A clear sign of a poorly identified the problem is irrational disagreement. You’ve been in these meetings: one person brings up a great idea, another shoots it down immediately, and participants voice conflicting opinions about said idea. This conversation quickly degenerates and you know, instinctively, you’re going to leave in 45 minutes without accomplishing anything, except adding yet another gray hair to your head.
These conversations often occur because participants differ in their opinion of what the problem really is. The dialog is laden with solutions and each person internalizes how each solution might solve their particular version of the problem.
What Can You Do?
The step you absolutely must take is simple. Simply say:
“I think I might be missing something here. Can you clarify for me what problem are we trying to solve?”
Let the conversation shift as people state their version of the problem. But you are not done yet. Many might bring up their solutions as problems. And some might have trouble articulating what the problem really is. Reach into your facilitator’s bag-of-tricks for multiple ways to refocus the discussion without sounding irritating and redundant.
- If we did XYZ, what would happen?
- What benefit does XYZ have?
- What would change once XYZ is in place?
- How does XYZ change things?
- Why should I care about XYZ?
- What’s your goal? (or, the goal)
- How would XYZ impact you? (good technique to shift the conversation to a non-participant)
- What else do we need to think about if we do XYZ?
- Let’s talk about what problem we might be trying to solve here. (yea, it’s often necessary to re-iterate, just re-phrase if you can!)
- How would your day-to-day work change if we did this?
I could go on, but then I’d risk sounding redundant. And I know with this list in hand you’ll be able to come up with your own ideas for asking why with finesse. The important thing is that you be persistent in your pursuit of the real problem and don’t stop asking questions until you’ve got agreement from all participants on what the problem really is.
Chris Matts (https://twitter.com/PapaChrisMatts) describes this as “popping the why stack” – you keep asking “why do you want that?” until you get back to something that is recognisablle as business value.

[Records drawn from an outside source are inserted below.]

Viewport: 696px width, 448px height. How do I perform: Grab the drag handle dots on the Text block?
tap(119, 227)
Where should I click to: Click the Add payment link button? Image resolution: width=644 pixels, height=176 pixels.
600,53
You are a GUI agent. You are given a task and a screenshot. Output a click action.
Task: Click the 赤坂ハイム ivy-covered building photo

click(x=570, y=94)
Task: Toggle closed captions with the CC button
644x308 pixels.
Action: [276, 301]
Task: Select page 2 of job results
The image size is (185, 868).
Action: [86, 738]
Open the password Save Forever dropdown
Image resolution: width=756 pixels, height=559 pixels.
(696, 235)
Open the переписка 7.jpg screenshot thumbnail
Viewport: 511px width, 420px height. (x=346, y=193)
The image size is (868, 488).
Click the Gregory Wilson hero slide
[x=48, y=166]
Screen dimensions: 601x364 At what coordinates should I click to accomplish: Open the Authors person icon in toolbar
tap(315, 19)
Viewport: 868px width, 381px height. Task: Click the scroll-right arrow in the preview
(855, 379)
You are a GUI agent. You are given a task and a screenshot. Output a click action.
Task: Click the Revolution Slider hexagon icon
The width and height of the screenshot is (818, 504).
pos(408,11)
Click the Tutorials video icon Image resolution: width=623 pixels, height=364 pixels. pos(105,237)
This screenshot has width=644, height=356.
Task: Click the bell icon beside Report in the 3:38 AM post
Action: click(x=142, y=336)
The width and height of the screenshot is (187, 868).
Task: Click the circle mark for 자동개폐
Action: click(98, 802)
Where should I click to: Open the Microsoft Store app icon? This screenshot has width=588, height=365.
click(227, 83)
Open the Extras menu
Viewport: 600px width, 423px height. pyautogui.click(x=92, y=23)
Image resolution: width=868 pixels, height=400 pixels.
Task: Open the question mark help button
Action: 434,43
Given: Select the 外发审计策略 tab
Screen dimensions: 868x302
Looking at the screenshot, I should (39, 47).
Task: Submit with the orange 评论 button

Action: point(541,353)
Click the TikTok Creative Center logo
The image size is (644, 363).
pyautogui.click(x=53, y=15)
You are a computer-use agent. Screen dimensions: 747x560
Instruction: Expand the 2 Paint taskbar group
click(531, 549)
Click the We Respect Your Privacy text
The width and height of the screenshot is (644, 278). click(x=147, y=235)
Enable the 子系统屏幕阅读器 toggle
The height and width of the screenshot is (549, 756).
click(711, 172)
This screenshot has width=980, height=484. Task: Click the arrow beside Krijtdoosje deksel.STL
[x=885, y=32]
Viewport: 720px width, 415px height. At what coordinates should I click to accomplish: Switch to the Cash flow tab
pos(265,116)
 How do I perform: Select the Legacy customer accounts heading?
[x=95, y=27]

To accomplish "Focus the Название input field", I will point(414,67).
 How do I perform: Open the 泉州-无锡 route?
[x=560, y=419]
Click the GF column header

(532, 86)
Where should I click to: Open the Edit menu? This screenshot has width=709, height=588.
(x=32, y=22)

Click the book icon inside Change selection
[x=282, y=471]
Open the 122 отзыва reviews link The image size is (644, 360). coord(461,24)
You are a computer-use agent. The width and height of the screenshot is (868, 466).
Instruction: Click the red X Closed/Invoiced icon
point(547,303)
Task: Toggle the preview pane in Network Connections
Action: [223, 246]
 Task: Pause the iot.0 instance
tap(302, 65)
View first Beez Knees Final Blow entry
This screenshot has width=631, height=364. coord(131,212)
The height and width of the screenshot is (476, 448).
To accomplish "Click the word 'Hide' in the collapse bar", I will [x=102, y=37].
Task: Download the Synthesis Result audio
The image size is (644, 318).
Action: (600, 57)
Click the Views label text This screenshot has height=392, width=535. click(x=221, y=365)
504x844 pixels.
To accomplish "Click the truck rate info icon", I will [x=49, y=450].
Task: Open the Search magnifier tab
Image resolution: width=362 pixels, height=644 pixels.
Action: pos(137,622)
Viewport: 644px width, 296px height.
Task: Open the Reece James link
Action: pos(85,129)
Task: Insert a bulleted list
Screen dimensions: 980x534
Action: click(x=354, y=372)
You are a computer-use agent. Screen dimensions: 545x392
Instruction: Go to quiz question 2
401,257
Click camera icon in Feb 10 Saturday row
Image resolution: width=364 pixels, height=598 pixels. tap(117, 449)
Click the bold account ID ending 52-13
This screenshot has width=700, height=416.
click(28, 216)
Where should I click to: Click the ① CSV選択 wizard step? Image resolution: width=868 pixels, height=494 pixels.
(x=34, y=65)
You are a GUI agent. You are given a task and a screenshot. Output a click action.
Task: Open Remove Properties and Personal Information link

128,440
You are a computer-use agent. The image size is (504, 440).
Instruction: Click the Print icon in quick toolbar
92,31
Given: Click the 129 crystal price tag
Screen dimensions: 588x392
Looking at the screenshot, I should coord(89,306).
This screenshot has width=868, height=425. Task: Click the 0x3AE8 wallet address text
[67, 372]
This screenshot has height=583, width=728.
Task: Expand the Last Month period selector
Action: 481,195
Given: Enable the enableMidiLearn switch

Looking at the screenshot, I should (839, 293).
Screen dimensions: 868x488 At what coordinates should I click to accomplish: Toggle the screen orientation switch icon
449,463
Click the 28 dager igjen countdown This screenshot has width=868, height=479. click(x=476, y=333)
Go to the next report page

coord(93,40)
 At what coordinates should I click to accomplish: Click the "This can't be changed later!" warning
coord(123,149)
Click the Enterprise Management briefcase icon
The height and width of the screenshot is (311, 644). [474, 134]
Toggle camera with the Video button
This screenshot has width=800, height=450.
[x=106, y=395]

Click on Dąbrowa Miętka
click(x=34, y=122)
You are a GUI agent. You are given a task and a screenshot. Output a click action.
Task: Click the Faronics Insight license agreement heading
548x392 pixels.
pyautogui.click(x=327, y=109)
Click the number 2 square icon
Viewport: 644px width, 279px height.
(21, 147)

An example from a recent project for me, to put a procurement system (applications and processes) in place:
X: We need to be able to raise purchase orders with 12 line items.
A: Why?
X: Because we have to have one line per month on each purchase order.
A: Why?
X: So that we can receipt services received each month.
A: Why?
X: So we can run a report of anomalies between services receipted this month and the line item.
A: Why?
And so on (of course, not being so rude and blunt as to just ask “why?” each time!) until you get to the real reasons – so that they can make sure they’ve not overlooked any services that were expected to be done this month, so they can check the quality of the forecasting over the year, to act as trigger for redistributing the approved spend of a different timescale, and a few others.
Depending on the project, you might want to pop those a bit further, but for us this project that’s where we were hitting our “value” layer, as those items were part of the business environment into which our project was to fit (not things we had a brief to change.).
Nick
Oh, for that project we found a solution that wasn’t to put 12 line items on the PO, which was going to create a lot of work elsewhere in the organisation – the PO had “true” line items about the expected deliverables, and the procurement system was able to track estimates of accrued work separately, linked in to the service receipting, with no extra (BAU) work for anyone.
Nicely done Nick!
I agree with Jonathan, define problems AND opportunities first, set objectives and scope, then get into requirements. Just jumping into requirements, or worse – solution -. first is disastrous.
Thanks, Gulli. These are some great additional ways to figure out the problem. And you are right, people often assume there is a problem where none exists. Or, more often, I find people assume there is a big problem with a meaty solution where a bit of questioning reveals a much simpler path.
good discussion, some additional questions to ask:
Why is it a problem?
For whom is it a problem?
What are the consequences if it’s not solved?
People seem to take for granted that a problem is a real problem, sometimes it helps to ask why it is a problem.
Good site, Laura, keep up the good work.
Nice post, Laura. And I like the new look for the site, too.
Good to see you draw attention to the importance of identifying business problems. That is such a critical task, and one that probably doesn’t get the attention it deserves.
Products (or projects) start with a problem to be solved. If we don’t get the problem right, it’s hard to imagine us getting the objectives and requirements right. From there, it’s hard to imagine a product coming out of “the factory” that will meet the customer’s needs.